Putusan bebas yang dikeluarkan pada 16 Januari 2025 ini dianggap mengabaikan fakta-fakta penting dalam kasus tersebut. Menurut Hendry, langkah ini dapat memberi sinyal bahwa pelaku kekerasan seksual terhadap anak dapat lolos dari jerat hukum dengan memanfaatkan celah-celah hukum, seperti pencabutan laporan atau perdamaian yang dipaksakan.
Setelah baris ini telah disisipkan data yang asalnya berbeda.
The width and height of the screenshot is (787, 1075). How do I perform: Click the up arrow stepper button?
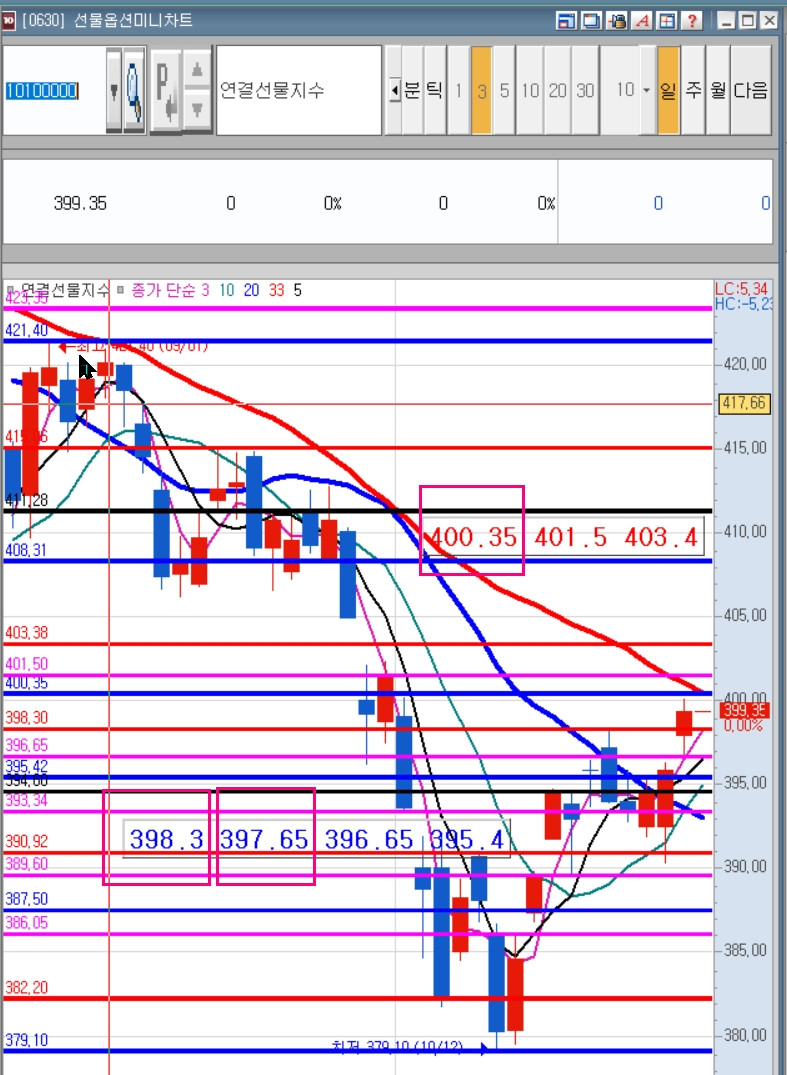click(197, 69)
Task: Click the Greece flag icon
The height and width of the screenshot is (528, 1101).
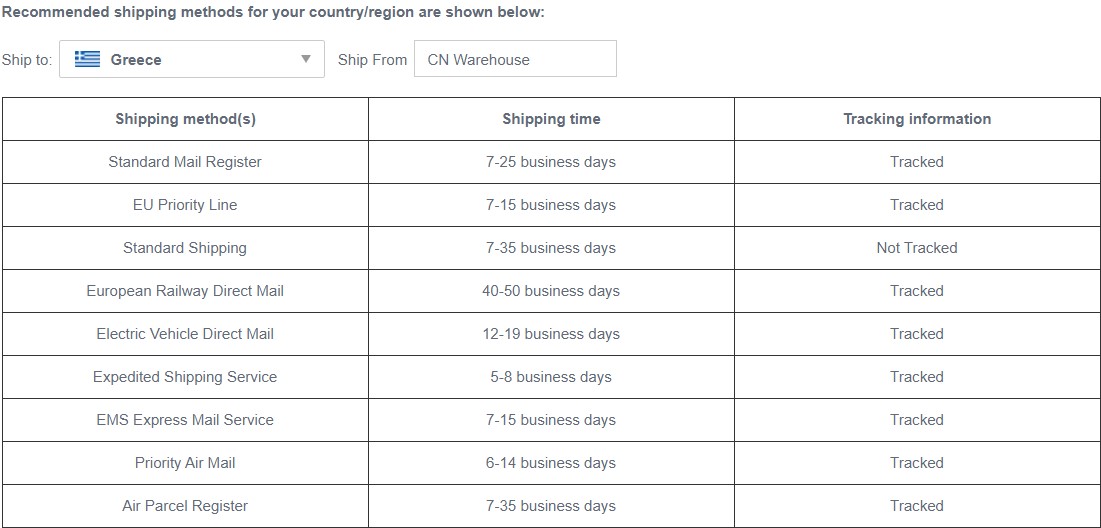Action: tap(88, 59)
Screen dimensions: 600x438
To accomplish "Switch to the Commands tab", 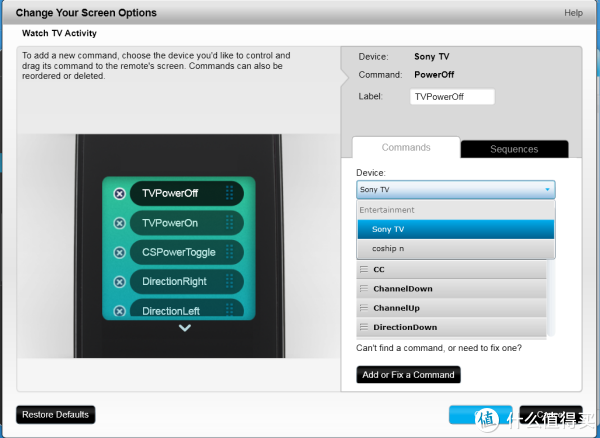I will (x=406, y=148).
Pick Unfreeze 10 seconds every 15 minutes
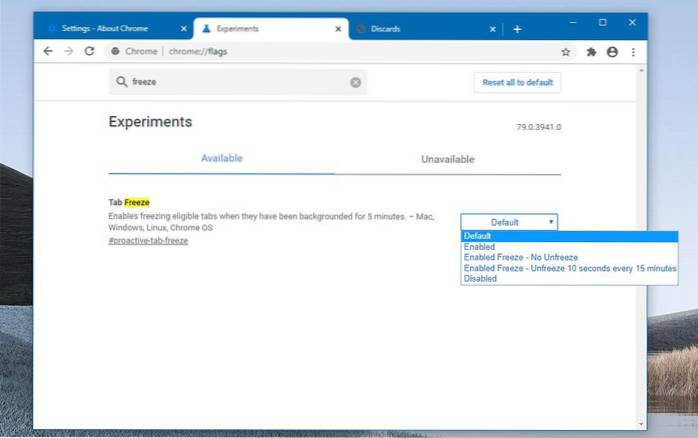The height and width of the screenshot is (438, 698). 568,268
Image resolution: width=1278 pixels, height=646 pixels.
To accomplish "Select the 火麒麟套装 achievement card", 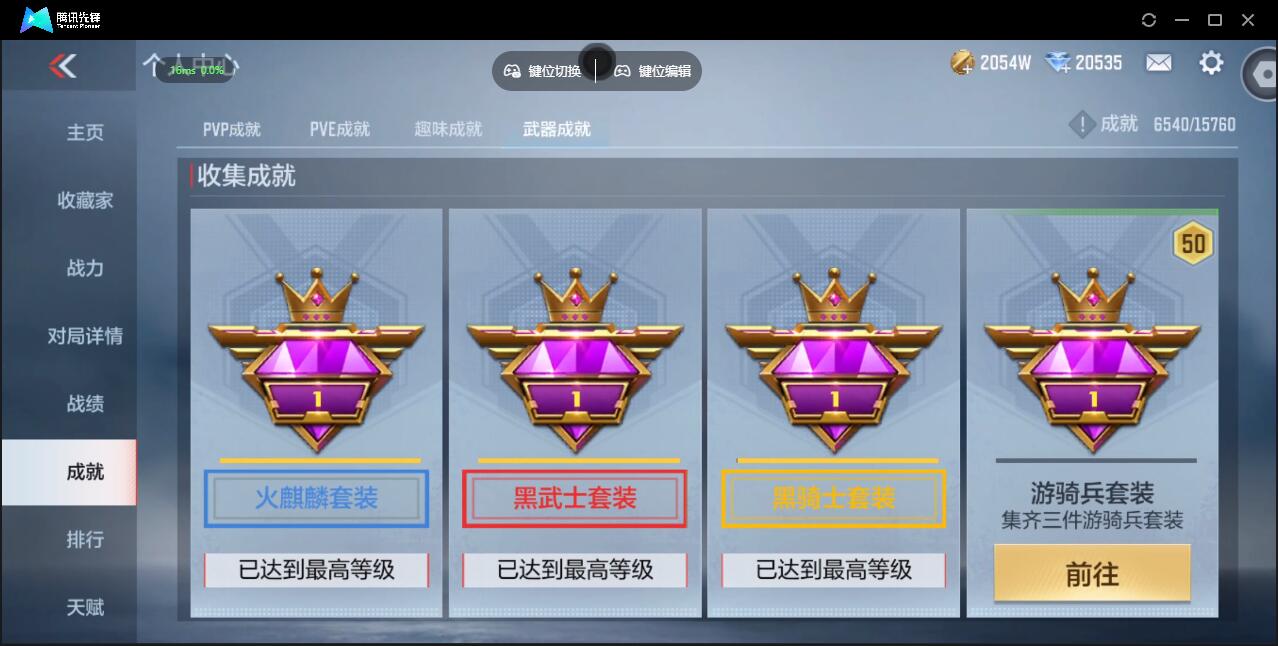I will 316,412.
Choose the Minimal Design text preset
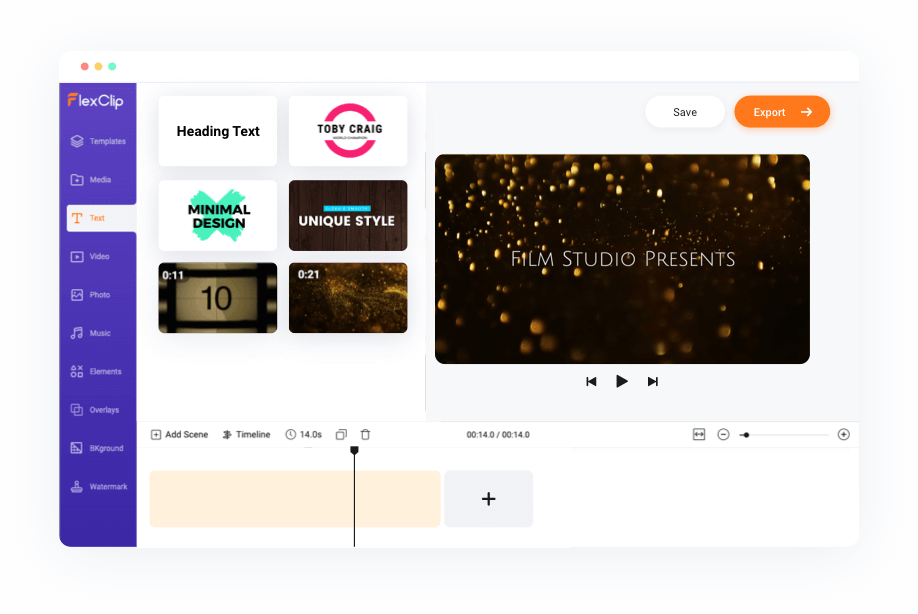This screenshot has height=614, width=918. pos(218,215)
“Kami menilai keputusan ini sebagai ancaman serius bagi upaya perlindungan anak. Putusan bebas terhadap MS dapat membuka peluang bagi para predator anak untuk menggunakan celah hukum yang sama, sehingga membahayakan anak-anak di masa depan,” tegas Hendry dalam keterangannya.
Hendry mengungkapkan beberapa poin yang menjadi sorotan dalam kasus ini, antara lain alasan hakim yang mempertimbangkan perdamaian antara pelaku dan korban. Padahal, sesuai Pasal 23 Undang-Undang Tindak Pidana Kekerasan Seksual, kasus kekerasan seksual tidak boleh diselesaikan di luar pengadilan. Ia juga menyoroti adanya dugaan tekanan terhadap korban, termasuk pencabutan laporan, yang semestinya tidak memengaruhi kelanjutan proses hukum.
“Kekerasan seksual terhadap anak adalah kejahatan luar biasa. Seharusnya, hukuman yang dijatuhkan kepada pelaku mencerminkan dampak berat dari kejahatan ini, apalagi jika dilakukan oleh ayah kandung. Namun, dengan putusan bebas ini, usaha penegak hukum menjadi sia-sia,” tambahnya.
Komnas Anak Banten mendesak aparat penegak hukum untuk segera mengajukan kasasi atas putusan ini. Langkah tersebut dianggap penting untuk memastikan keadilan bagi korban dan mencegah dampak buruk yang lebih luas. Selain itu, masyarakat diimbau untuk terus mendukung perjuangan korban kekerasan seksual dan meningkatkan kesadaran akan pentingnya melindungi anak-anak dari kekerasan.
Kasus ini diharapkan menjadi pengingat bagi seluruh pihak bahwa perlindungan anak bukan sekadar tanggung jawab hukum, tetapi juga tanggung jawab moral masyarakat untuk menjaga masa depan generasi muda.